Yes, I admit it: sometimes – during long train rides to Nuremberg all by myself – I tend to do things I am not proud of. A few weeks ago, for example, I watched “Magic Mike XXL” on the way home; a movie about a gang of strippers that features a lot of stupid dialogues and shockingly few naked men. But anyway – I don’t want to talk about naked men (at least not in this article), because another much more interesting thing I recently did whilst riding the train is stalking.
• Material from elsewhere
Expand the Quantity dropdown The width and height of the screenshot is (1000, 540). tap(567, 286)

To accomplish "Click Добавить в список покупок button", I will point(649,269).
We might also call it “researching”, to make it sound more professional. As I said, I am not proud of it – but the guy I stalked, err, researched, can actually consider this a huge compliment since I would never stalk somebody that I don’t find interesting (just saying).

When you find things you don’t want to know

The thing about stalking somebody on the internet is that you rarely find something unexpected or delicate. But what if you do? I actually really did find something about that guy I was stalking that shocked me. Imagine me sitting in the panorama lounge just behind the train conductor (my favorite seat), taking turns looking at the passing landscape and then again at the mobile phone display in my hand for like an hour. I was flabbergasted. My feeling for interpersonal things had apparently completely failed with this guy because I would never have believed him to have such a special “hobby” (if you can call it that). [As a side note: I will not write publicly what his special hobby is, but if you are interested in knowing more we can talk it through over coffee. Or – probably better for the occasion – schnapps.]

This discovery not only occupied my thoughts during the train journey, but also in the following days – I even conducted some meta-research about this unusual hobby in order to frame my many thoughts on the subject. But the quintessence always remained the same: I had the feeling that I didn’t know this guy at all and that I had completely misjudged him – although actually nothing had happened in the real world.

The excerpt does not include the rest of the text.